Ecosyste.ms: Awesome

An open API service indexing awesome lists of open source software.

Awesome Lists | Featured Topics | Projects

https://github.com/ShengHow95/simple-selenium-sgx-crawler

Web Crawling on SGX website using Python Selenium
https://github.com/ShengHow95/simple-selenium-sgx-crawler

Last synced: about 1 month ago
JSON representation

Web Crawling on SGX website using Python Selenium

Awesome Lists containing this project

README

        

# simple-selenium-sgx-crawler
By: Kong Sheng How

#### Prerequisite:
1. Google Chrome Version 83.0.4103.97
2. [Chrome Driver 83.0.4103.39](https://chromedriver.chromium.org/) (select compatible version)
3. Python Selenium Package (“pip install selenium”)

#### Project Objective:
1. Python program to download data from https://www2.sgx.com/research-education/derivatives with command line options

#### Project Detail:
This project will use web crawler (selenium) to crawl for the respective files/data needed with Google Chrome.

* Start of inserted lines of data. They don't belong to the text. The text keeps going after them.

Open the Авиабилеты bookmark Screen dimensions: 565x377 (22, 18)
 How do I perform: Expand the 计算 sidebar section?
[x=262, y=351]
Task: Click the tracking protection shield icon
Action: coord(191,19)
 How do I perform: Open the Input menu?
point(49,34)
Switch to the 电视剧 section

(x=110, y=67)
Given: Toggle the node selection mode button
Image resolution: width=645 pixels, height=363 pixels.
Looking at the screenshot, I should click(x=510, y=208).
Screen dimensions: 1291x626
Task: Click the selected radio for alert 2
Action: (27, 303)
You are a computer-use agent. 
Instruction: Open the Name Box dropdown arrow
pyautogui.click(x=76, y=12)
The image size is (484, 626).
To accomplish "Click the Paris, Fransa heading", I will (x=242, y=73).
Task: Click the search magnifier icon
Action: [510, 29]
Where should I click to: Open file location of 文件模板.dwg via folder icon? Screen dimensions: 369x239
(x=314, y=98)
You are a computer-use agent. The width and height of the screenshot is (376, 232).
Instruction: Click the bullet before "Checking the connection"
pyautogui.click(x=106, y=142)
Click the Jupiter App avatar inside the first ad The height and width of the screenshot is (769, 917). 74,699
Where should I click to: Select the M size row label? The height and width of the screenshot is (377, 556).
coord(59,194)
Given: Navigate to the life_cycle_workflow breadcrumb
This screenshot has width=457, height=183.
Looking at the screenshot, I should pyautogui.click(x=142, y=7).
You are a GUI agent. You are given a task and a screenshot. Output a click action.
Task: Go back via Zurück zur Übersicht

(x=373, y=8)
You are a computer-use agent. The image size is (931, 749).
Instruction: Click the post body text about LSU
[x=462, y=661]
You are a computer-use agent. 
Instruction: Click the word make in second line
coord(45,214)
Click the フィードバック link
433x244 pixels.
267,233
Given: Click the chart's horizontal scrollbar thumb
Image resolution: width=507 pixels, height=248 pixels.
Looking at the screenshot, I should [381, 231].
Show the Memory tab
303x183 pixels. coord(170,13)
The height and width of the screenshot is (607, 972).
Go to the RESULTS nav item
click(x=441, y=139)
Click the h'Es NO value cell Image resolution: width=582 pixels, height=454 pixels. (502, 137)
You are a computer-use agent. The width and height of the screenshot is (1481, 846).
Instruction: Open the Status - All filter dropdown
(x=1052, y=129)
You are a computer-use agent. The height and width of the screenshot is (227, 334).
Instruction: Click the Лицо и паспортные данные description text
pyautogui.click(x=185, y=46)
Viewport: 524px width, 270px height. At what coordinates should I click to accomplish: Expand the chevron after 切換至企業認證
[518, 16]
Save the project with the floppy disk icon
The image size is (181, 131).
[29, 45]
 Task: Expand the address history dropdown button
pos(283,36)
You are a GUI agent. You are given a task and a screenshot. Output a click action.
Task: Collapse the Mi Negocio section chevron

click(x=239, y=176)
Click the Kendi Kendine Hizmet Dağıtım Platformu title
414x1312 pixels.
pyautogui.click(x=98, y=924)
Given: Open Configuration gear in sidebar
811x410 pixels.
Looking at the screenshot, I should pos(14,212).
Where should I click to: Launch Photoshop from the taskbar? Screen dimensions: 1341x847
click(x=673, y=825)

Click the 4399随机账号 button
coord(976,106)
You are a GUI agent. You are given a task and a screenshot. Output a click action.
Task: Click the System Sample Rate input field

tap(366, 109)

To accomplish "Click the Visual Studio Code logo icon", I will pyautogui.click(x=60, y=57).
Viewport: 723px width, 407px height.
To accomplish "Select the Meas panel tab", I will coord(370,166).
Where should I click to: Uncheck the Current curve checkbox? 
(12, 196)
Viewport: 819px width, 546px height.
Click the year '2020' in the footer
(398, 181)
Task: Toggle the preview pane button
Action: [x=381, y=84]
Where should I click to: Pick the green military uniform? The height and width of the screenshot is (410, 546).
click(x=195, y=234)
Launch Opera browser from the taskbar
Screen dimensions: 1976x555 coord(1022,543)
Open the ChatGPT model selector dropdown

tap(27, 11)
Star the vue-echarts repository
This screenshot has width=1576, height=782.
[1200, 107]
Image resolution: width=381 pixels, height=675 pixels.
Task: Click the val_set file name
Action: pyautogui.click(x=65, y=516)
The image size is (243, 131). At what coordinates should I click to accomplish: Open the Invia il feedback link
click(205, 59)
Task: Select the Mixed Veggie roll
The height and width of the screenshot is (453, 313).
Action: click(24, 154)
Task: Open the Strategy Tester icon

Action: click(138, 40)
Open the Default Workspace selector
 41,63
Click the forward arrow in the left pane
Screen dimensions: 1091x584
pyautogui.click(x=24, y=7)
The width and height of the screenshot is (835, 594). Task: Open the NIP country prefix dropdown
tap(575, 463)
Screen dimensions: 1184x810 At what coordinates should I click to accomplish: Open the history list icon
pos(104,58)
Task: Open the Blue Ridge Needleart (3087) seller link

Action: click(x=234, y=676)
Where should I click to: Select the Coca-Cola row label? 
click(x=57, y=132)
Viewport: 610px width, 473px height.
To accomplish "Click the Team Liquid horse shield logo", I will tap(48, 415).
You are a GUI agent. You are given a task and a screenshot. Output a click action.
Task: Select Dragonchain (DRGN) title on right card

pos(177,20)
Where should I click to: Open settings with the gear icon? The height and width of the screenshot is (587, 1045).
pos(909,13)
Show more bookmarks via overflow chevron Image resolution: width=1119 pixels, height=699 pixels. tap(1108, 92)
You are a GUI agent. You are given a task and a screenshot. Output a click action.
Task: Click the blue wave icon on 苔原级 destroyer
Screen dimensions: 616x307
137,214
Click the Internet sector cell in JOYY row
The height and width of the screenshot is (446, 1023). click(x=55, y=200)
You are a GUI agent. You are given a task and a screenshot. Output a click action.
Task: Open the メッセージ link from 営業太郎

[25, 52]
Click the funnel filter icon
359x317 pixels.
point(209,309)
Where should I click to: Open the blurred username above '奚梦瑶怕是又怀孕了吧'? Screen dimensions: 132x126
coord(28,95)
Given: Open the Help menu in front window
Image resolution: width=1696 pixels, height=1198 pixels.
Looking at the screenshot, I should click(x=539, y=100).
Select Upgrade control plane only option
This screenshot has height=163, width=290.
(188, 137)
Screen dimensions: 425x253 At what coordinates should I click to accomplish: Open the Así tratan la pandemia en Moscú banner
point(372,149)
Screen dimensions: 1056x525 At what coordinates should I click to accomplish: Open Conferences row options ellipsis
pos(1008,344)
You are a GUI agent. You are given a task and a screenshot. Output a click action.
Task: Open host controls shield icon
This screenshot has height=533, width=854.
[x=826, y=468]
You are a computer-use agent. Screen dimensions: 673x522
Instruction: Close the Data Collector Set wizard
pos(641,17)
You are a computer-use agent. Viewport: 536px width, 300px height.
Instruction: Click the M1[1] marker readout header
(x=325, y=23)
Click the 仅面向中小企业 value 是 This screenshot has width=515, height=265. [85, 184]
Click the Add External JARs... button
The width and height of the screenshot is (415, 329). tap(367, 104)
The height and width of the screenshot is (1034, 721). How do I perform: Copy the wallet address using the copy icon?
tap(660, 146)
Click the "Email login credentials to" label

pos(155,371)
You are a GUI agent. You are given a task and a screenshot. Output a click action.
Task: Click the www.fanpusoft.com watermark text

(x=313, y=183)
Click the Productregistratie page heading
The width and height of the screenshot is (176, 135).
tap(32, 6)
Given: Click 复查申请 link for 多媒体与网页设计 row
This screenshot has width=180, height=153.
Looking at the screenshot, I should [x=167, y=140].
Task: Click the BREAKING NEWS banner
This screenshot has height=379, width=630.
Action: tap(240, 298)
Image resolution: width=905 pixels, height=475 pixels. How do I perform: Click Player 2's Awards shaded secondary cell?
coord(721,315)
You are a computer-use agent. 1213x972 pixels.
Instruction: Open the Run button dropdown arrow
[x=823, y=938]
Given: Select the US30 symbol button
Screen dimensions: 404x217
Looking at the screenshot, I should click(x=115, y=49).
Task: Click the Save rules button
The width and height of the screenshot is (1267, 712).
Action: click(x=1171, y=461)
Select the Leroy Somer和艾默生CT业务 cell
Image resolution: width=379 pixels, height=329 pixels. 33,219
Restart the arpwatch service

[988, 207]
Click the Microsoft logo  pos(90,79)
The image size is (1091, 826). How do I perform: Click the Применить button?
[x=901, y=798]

Include the python script and chromedriver.exe in the same folder as the python script will specify the location of chromedriver.exe.

#### Command Line Options:
User can define runtime behavior, what data and how many data to download through command line options.
The command line options provided are:

| Option | Description |
| ------ | ----------- |
| `-wt / --waittime [float]` | Time for selenium web driver to wait for missing element(s) implicitly (Default: 5 seconds) |
| `--type-of-data [string]` | Type of data to retrieve (Default: all), Options: {Tick, TickData_structure, TC, TC_structure, All} |
| `--number-of-dates [int]` | Number of dates to retrieve (Default: -1, for all available dates), Options: {-1, 1, 2, 3, 4} |
| `--headless-mode` | Headless mode (Run in background without opening the browser) |

** `--headless-mode` is not recommended as the browser in that mode will download only 1 file if the the files to be downloaded are of the same name. (e.g. TC_structure.dat or Tick_structure.dat)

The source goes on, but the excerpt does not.